→ **Supplied entries**:
= = = = =

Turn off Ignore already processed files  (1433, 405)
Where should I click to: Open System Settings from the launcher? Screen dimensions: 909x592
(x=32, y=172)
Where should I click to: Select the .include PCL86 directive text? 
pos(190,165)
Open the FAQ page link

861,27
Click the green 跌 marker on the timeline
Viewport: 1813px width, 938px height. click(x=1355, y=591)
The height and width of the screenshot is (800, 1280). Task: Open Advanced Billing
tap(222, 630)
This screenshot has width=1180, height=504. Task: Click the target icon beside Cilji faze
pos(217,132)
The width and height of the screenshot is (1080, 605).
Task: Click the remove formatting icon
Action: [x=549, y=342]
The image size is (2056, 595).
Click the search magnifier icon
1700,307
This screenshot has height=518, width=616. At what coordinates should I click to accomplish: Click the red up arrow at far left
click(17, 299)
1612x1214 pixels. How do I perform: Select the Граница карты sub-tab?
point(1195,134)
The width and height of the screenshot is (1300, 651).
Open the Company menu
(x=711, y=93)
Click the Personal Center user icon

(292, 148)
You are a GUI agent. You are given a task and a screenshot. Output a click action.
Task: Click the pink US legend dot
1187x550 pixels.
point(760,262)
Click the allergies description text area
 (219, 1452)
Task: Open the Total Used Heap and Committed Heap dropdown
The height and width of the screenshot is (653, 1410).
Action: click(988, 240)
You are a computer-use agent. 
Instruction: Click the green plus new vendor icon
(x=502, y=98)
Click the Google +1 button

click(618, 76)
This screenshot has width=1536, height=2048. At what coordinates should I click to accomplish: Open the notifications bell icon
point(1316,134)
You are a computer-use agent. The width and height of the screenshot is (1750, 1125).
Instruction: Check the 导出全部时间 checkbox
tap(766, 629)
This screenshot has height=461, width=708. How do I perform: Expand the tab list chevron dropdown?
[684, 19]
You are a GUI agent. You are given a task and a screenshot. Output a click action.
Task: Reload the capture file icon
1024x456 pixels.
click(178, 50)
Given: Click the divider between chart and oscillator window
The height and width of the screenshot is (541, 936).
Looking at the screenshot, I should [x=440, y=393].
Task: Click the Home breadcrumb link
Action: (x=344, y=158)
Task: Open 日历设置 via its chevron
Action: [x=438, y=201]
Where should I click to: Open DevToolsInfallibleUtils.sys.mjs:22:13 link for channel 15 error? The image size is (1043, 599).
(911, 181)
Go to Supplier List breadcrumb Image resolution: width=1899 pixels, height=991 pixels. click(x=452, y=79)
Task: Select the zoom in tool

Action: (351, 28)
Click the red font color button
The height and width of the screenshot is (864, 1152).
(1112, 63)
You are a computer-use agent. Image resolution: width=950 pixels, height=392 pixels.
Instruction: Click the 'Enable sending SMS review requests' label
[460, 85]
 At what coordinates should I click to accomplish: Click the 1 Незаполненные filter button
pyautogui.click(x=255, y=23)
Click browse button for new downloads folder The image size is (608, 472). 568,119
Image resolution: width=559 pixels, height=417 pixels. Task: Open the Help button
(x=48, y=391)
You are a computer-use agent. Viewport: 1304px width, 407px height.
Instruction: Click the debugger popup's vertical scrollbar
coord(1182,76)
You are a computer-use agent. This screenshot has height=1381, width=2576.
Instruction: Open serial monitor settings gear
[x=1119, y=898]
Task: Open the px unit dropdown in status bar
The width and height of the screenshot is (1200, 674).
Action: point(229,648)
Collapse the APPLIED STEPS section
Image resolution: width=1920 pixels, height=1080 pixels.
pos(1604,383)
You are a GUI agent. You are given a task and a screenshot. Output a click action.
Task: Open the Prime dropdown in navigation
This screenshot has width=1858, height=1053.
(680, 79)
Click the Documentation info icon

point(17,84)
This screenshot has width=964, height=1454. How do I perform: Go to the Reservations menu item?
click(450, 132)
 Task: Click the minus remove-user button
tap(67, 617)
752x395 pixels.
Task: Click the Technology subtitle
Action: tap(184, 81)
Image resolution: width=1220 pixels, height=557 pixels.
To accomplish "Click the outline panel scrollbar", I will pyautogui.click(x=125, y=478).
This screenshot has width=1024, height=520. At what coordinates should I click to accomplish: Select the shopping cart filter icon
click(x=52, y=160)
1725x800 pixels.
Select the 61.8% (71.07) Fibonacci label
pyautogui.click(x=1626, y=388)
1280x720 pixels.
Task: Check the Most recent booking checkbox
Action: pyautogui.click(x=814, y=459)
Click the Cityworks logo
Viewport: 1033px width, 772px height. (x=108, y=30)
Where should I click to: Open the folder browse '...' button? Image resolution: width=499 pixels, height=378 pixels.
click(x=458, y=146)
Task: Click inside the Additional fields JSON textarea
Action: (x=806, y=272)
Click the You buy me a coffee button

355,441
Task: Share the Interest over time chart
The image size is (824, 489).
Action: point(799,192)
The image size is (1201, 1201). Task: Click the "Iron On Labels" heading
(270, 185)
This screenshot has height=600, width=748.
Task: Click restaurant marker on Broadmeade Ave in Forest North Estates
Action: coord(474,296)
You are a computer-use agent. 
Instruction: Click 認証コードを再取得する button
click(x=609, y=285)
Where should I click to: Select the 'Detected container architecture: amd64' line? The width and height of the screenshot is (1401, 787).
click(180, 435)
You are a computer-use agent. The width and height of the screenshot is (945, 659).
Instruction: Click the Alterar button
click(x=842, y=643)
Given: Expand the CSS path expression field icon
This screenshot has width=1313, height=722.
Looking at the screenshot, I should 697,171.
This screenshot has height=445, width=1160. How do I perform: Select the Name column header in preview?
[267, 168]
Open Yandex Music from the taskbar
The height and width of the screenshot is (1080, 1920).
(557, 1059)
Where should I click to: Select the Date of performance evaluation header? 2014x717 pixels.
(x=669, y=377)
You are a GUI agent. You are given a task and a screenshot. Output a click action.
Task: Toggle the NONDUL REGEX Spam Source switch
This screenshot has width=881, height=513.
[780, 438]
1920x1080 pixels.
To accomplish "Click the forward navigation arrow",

= = = = =

Format every line of the entries above as a numbered list, leaving out the blank lines.

→ **Answer**:
1. Turn off Ignore already processed files  (1433, 405)
2. Where should I click to: Open System Settings from the launcher? Screen dimensions: 909x592
3. (x=32, y=172)
4. Where should I click to: Select the .include PCL86 directive text? 
5. pos(190,165)
6. Open the FAQ page link
7. 861,27
8. Click the green 跌 marker on the timeline
9. Viewport: 1813px width, 938px height. click(x=1355, y=591)
10. The height and width of the screenshot is (800, 1280). Task: Open Advanced Billing
11. tap(222, 630)
12. This screenshot has width=1180, height=504. Task: Click the target icon beside Cilji faze
13. pos(217,132)
14. The width and height of the screenshot is (1080, 605).
15. Task: Click the remove formatting icon
16. Action: [x=549, y=342]
17. The image size is (2056, 595).
18. Click the search magnifier icon
19. 1700,307
20. This screenshot has height=518, width=616. At what coordinates should I click to accomplish: Click the red up arrow at far left
21. click(17, 299)
22. 1612x1214 pixels. How do I perform: Select the Граница карты sub-tab?
23. point(1195,134)
24. The width and height of the screenshot is (1300, 651).
25. Open the Company menu
26. (x=711, y=93)
27. Click the Personal Center user icon
28. (292, 148)
29. You are a GUI agent. You are given a task and a screenshot. Output a click action.
30. Task: Click the pink US legend dot
31. 1187x550 pixels.
32. point(760,262)
33. Click the allergies description text area
34.  (219, 1452)
35. Task: Open the Total Used Heap and Committed Heap dropdown
36. The height and width of the screenshot is (653, 1410).
37. Action: click(988, 240)
38. You are a computer-use agent. 
39. Instruction: Click the green plus new vendor icon
40. (x=502, y=98)
41. Click the Google +1 button
42. click(618, 76)
43. This screenshot has width=1536, height=2048. At what coordinates should I click to accomplish: Open the notifications bell icon
44. point(1316,134)
45. You are a computer-use agent. The width and height of the screenshot is (1750, 1125).
46. Instruction: Check the 导出全部时间 checkbox
47. tap(766, 629)
48. This screenshot has height=461, width=708. How do I perform: Expand the tab list chevron dropdown?
49. [684, 19]
50. You are a GUI agent. You are given a task and a screenshot. Output a click action.
51. Task: Reload the capture file icon
52. 1024x456 pixels.
53. click(178, 50)
54. Given: Click the divider between chart and oscillator window
55. The height and width of the screenshot is (541, 936).
56. Looking at the screenshot, I should [x=440, y=393].
57. Task: Click the Home breadcrumb link
58. Action: (x=344, y=158)
59. Task: Open 日历设置 via its chevron
60. Action: [x=438, y=201]
61. Where should I click to: Open DevToolsInfallibleUtils.sys.mjs:22:13 link for channel 15 error? The image size is (1043, 599).
62. (911, 181)
63. Go to Supplier List breadcrumb Image resolution: width=1899 pixels, height=991 pixels. click(x=452, y=79)
64. Task: Select the zoom in tool
65. Action: (351, 28)
66. Click the red font color button
67. The height and width of the screenshot is (864, 1152).
68. (1112, 63)
69. You are a computer-use agent. Image resolution: width=950 pixels, height=392 pixels.
70. Instruction: Click the 'Enable sending SMS review requests' label
71. [460, 85]
72.  At what coordinates should I click to accomplish: Click the 1 Незаполненные filter button
73. pyautogui.click(x=255, y=23)
74. Click browse button for new downloads folder The image size is (608, 472). 568,119
75. Image resolution: width=559 pixels, height=417 pixels. Task: Open the Help button
76. (x=48, y=391)
77. You are a computer-use agent. Viewport: 1304px width, 407px height.
78. Instruction: Click the debugger popup's vertical scrollbar
79. coord(1182,76)
80. You are a computer-use agent. This screenshot has height=1381, width=2576.
81. Instruction: Open serial monitor settings gear
82. [x=1119, y=898]
83. Task: Open the px unit dropdown in status bar
84. The width and height of the screenshot is (1200, 674).
85. Action: point(229,648)
86. Collapse the APPLIED STEPS section
87. Image resolution: width=1920 pixels, height=1080 pixels.
88. pos(1604,383)
89. You are a GUI agent. You are given a task and a screenshot. Output a click action.
90. Task: Open the Prime dropdown in navigation
91. This screenshot has width=1858, height=1053.
92. (680, 79)
93. Click the Documentation info icon
94. point(17,84)
95. This screenshot has width=964, height=1454. How do I perform: Go to the Reservations menu item?
96. click(450, 132)
97.  Task: Click the minus remove-user button
98. tap(67, 617)
99. 752x395 pixels.
100. Task: Click the Technology subtitle
101. Action: tap(184, 81)
102. Image resolution: width=1220 pixels, height=557 pixels.
103. To accomplish "Click the outline panel scrollbar", I will pyautogui.click(x=125, y=478).
104. This screenshot has width=1024, height=520. At what coordinates should I click to accomplish: Select the shopping cart filter icon
105. click(x=52, y=160)
106. 1725x800 pixels.
107. Select the 61.8% (71.07) Fibonacci label
108. pyautogui.click(x=1626, y=388)
109. 1280x720 pixels.
110. Task: Check the Most recent booking checkbox
111. Action: pyautogui.click(x=814, y=459)
112. Click the Cityworks logo
113. Viewport: 1033px width, 772px height. (x=108, y=30)
114. Where should I click to: Open the folder browse '...' button? Image resolution: width=499 pixels, height=378 pixels.
115. click(x=458, y=146)
116. Task: Click inside the Additional fields JSON textarea
117. Action: (x=806, y=272)
118. Click the You buy me a coffee button
119. 355,441
120. Task: Share the Interest over time chart
121. The image size is (824, 489).
122. Action: point(799,192)
123. The image size is (1201, 1201). Task: Click the "Iron On Labels" heading
124. (270, 185)
125. This screenshot has height=600, width=748.
126. Task: Click restaurant marker on Broadmeade Ave in Forest North Estates
127. Action: coord(474,296)
128. You are a computer-use agent. 
129. Instruction: Click 認証コードを再取得する button
130. click(x=609, y=285)
131. Where should I click to: Select the 'Detected container architecture: amd64' line? The width and height of the screenshot is (1401, 787).
132. click(180, 435)
133. You are a computer-use agent. The width and height of the screenshot is (945, 659).
134. Instruction: Click the Alterar button
135. click(x=842, y=643)
136. Given: Expand the CSS path expression field icon
137. This screenshot has width=1313, height=722.
138. Looking at the screenshot, I should 697,171.
139. This screenshot has height=445, width=1160. How do I perform: Select the Name column header in preview?
140. [267, 168]
141. Open Yandex Music from the taskbar
142. The height and width of the screenshot is (1080, 1920).
143. (557, 1059)
144. Where should I click to: Select the Date of performance evaluation header? 2014x717 pixels.
145. (x=669, y=377)
146. You are a GUI agent. You are given a task and a screenshot. Output a click action.
147. Task: Toggle the NONDUL REGEX Spam Source switch
148. This screenshot has width=881, height=513.
149. [780, 438]
150. 1920x1080 pixels.
151. To accomplish "Click the forward navigation arrow",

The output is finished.